** Begin Extracted material **

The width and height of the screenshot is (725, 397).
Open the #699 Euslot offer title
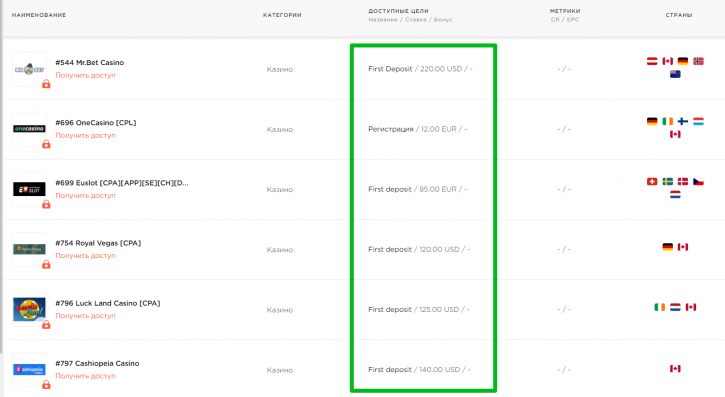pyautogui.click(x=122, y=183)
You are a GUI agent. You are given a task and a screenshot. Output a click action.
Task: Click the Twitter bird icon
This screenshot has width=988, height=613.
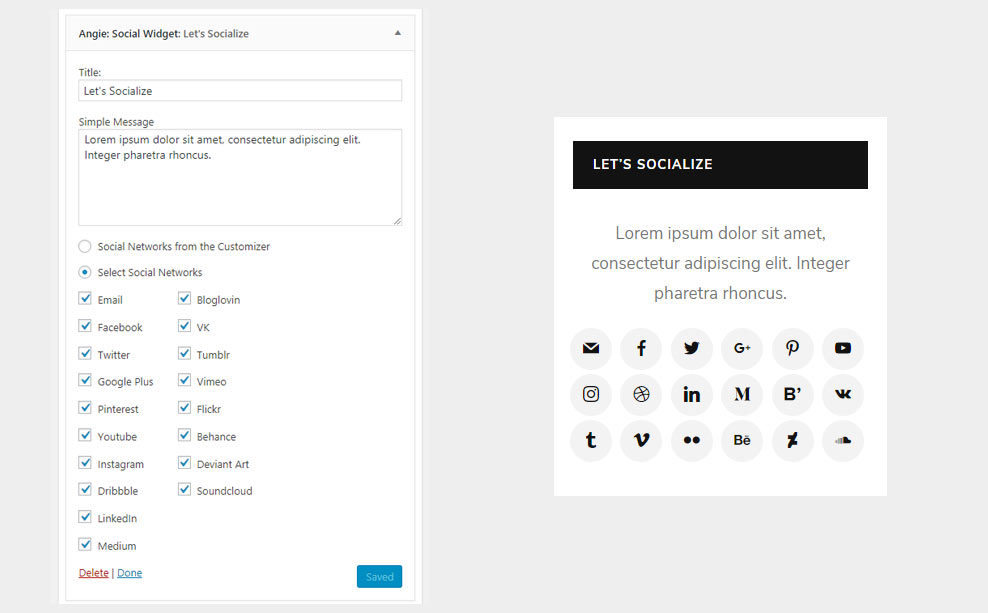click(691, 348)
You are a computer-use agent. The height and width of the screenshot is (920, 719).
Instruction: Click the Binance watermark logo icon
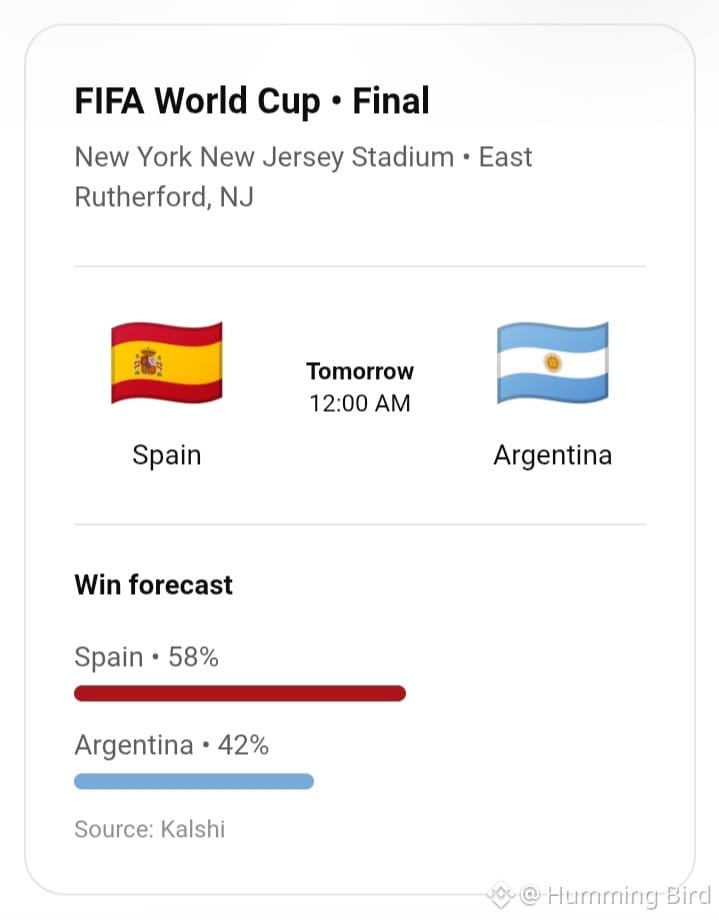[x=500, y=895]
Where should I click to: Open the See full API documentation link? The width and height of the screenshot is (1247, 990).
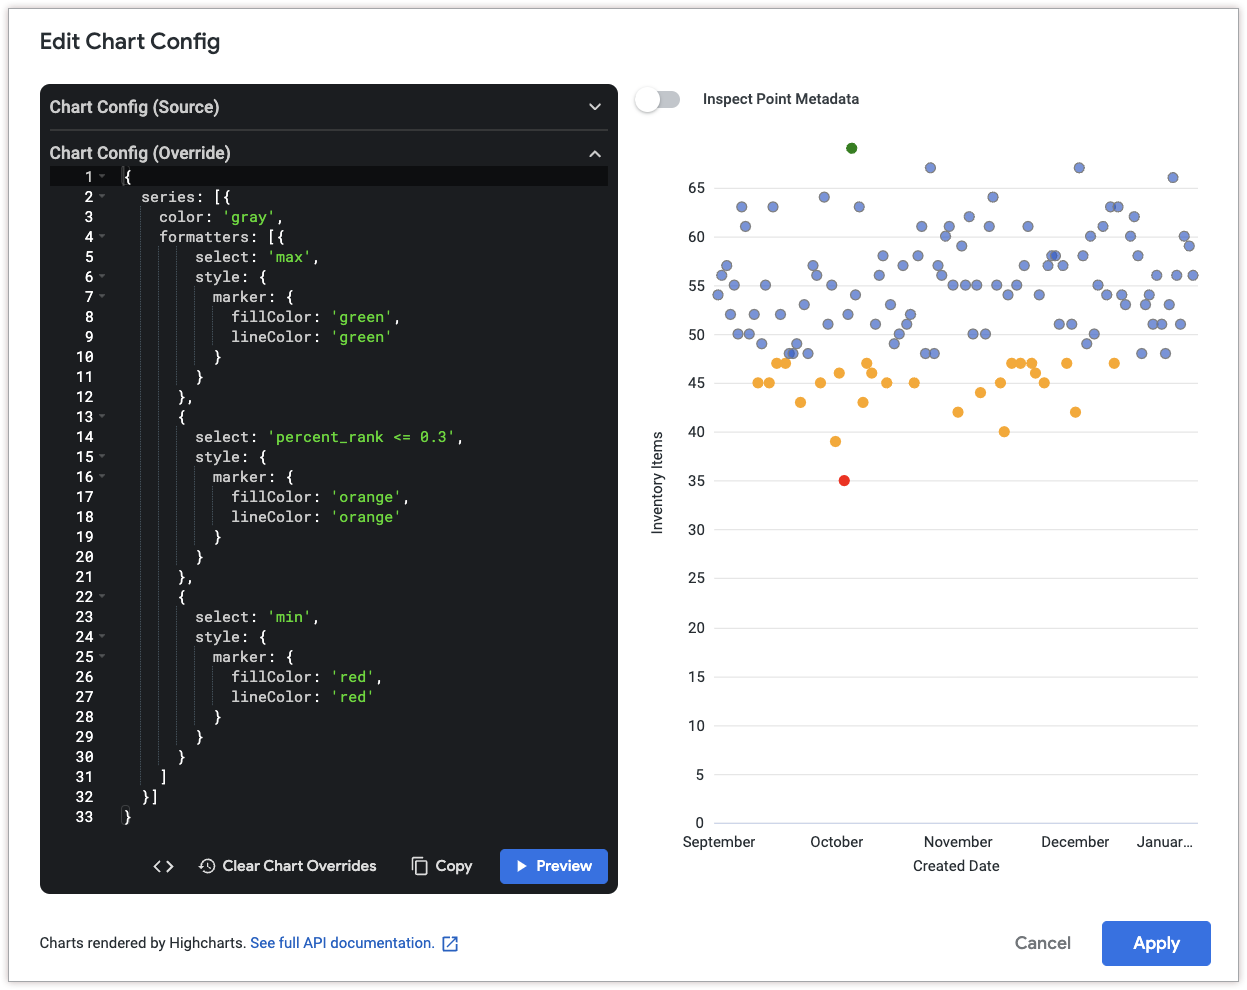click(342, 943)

** End Extracted material **
** Begin Extracted material **

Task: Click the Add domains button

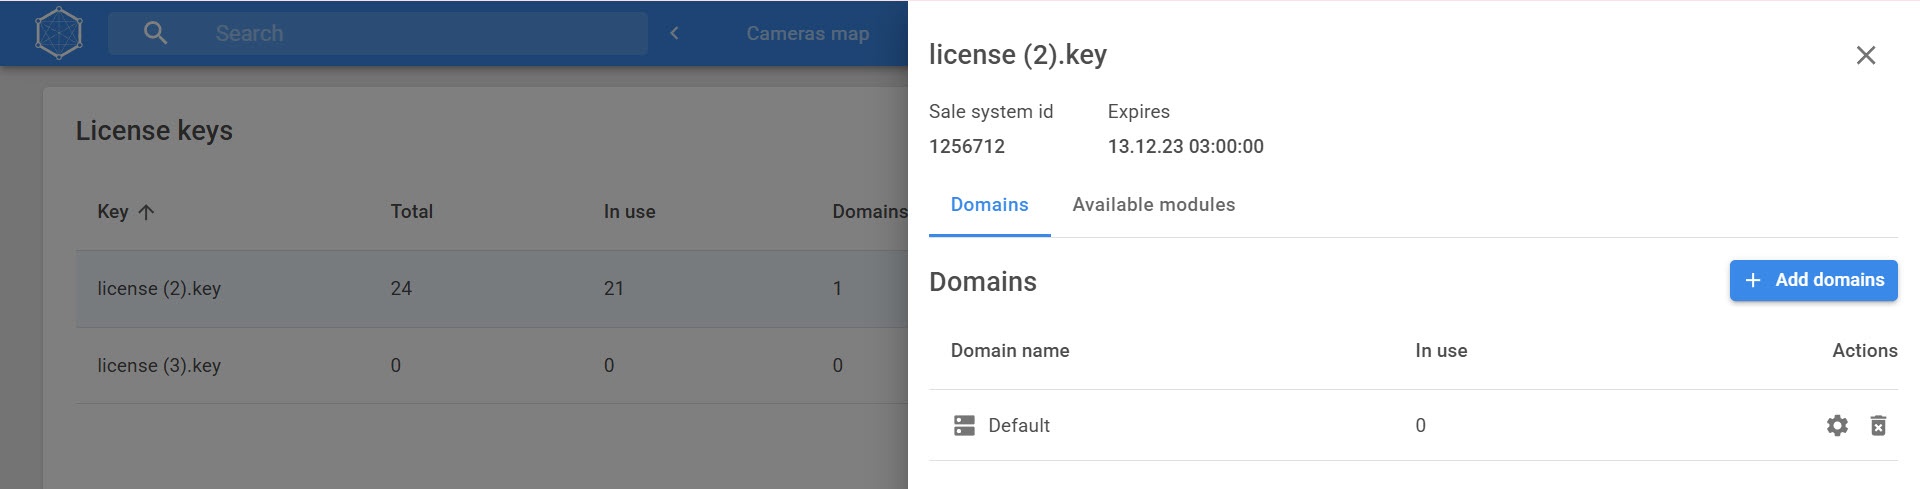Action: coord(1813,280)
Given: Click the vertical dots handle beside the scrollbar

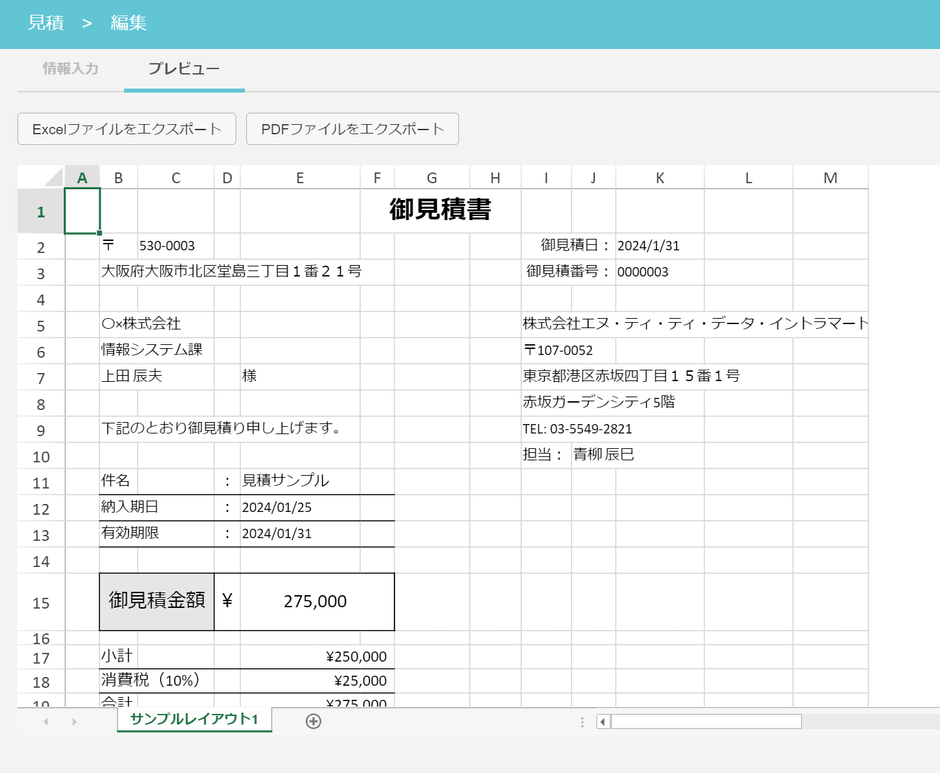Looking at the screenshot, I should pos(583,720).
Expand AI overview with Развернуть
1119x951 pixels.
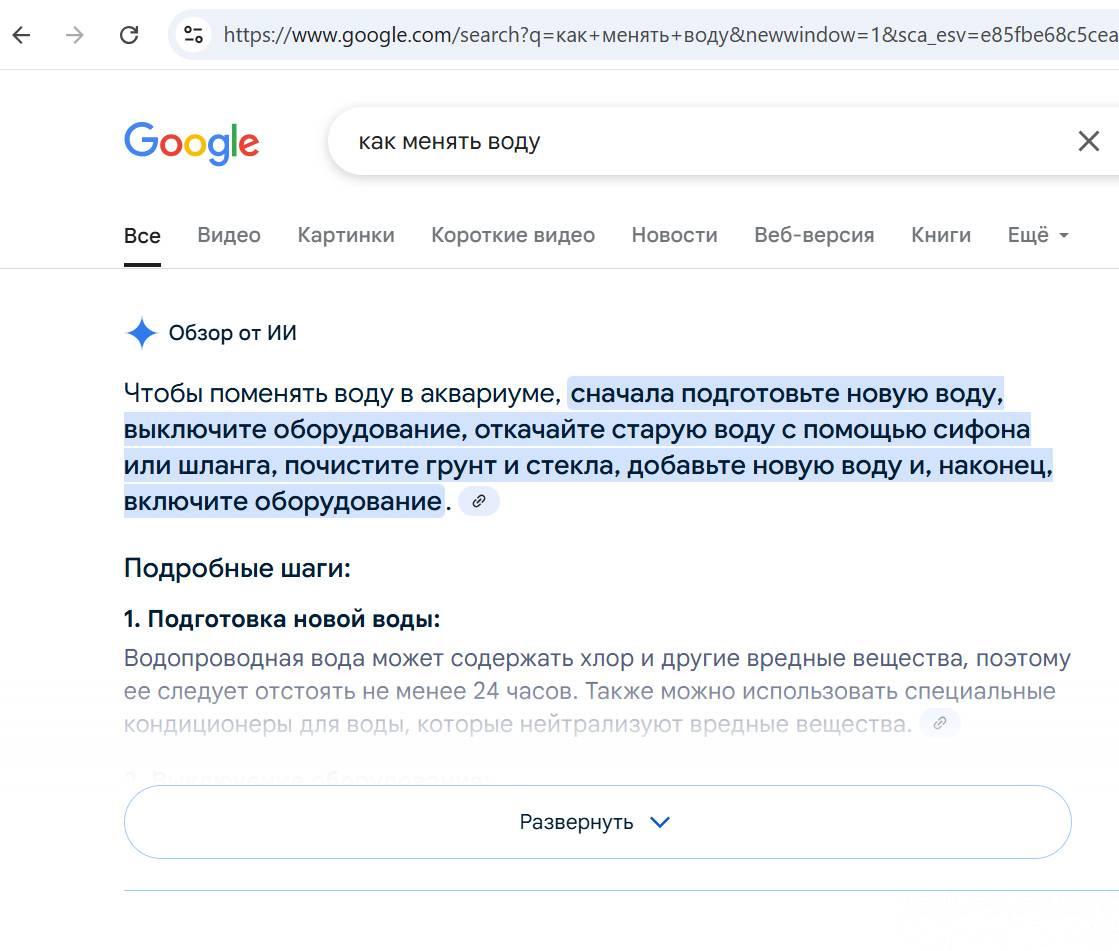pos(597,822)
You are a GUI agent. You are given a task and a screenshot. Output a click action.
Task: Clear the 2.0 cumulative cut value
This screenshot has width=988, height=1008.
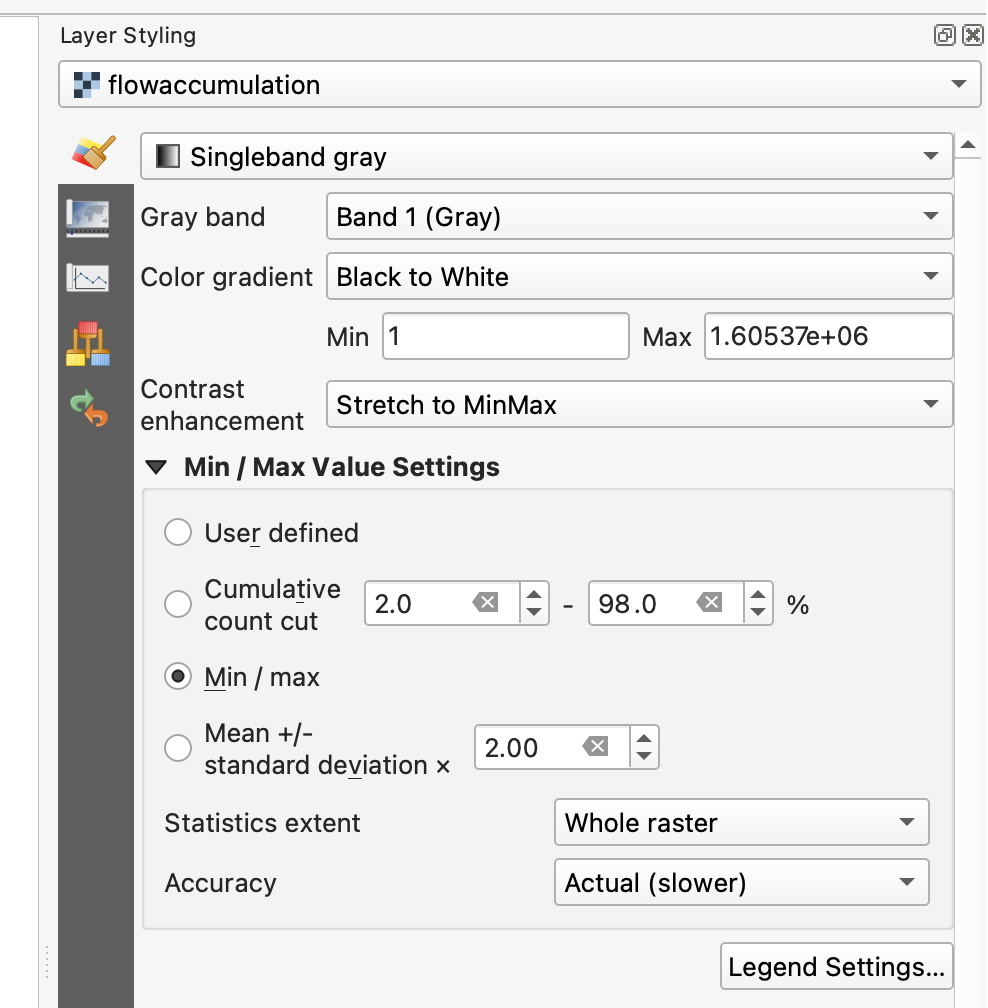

** End Extracted material **
** Begin Extracted material **

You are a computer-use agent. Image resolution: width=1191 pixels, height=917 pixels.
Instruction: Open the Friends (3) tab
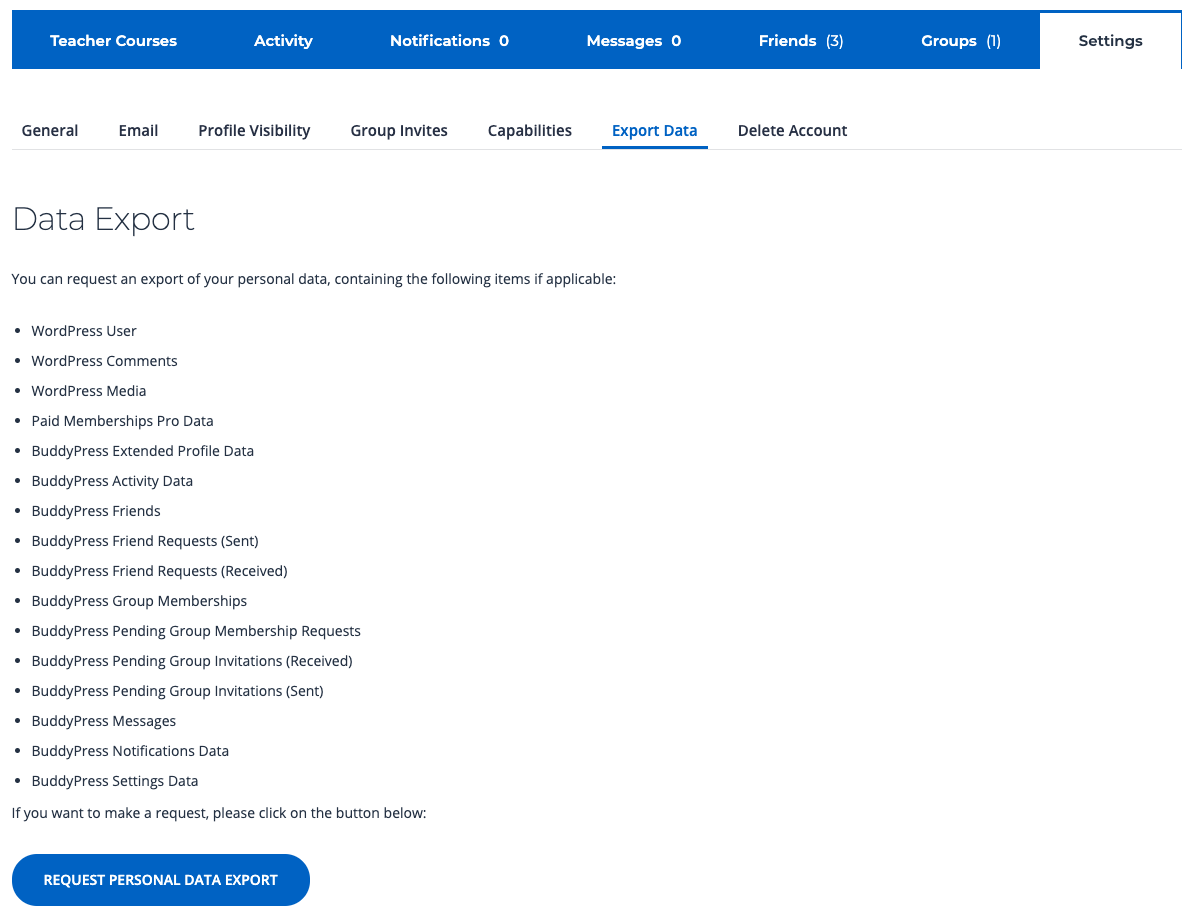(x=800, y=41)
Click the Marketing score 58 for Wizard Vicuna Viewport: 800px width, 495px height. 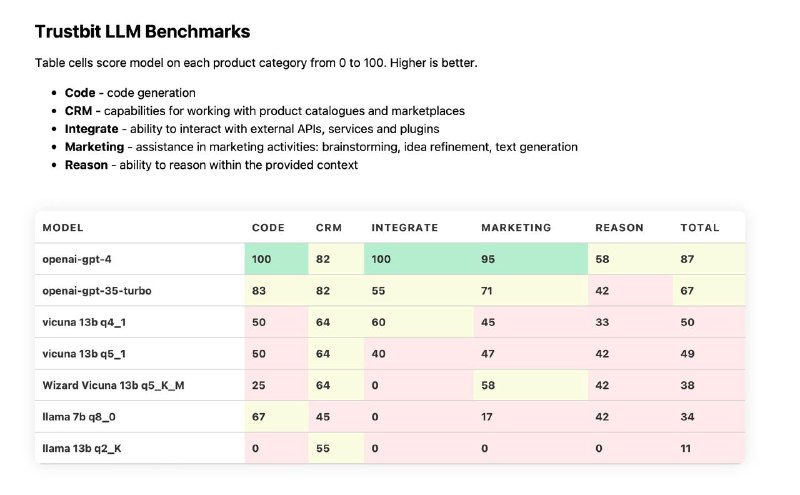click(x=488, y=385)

** End Extracted material **

Instructions for the task: Give the data above as a Markdown table with the columns Row and Line. Begin at the line that has "The width and height of the screenshot is (725, 397)." and stop after the line that has "click(342, 943)", numbering each row, omitting blank lines, and leaving the pictures out.

Output for this exercise:
| Row | Line |
|---|---|
| 1 | The width and height of the screenshot is (725, 397). |
| 2 | Open the #699 Euslot offer title |
| 3 | pyautogui.click(x=122, y=183) |
| 4 | You are a GUI agent. You are given a task and a screenshot. Output a click action. |
| 5 | Task: Click the Twitter bird icon |
| 6 | This screenshot has width=988, height=613. |
| 7 | click(691, 348) |
| 8 | You are a computer-use agent. The height and width of the screenshot is (920, 719). |
| 9 | Instruction: Click the Binance watermark logo icon |
| 10 | [x=500, y=895] |
| 11 | Where should I click to: Open the See full API documentation link? The width and height of the screenshot is (1247, 990). |
| 12 | click(342, 943) |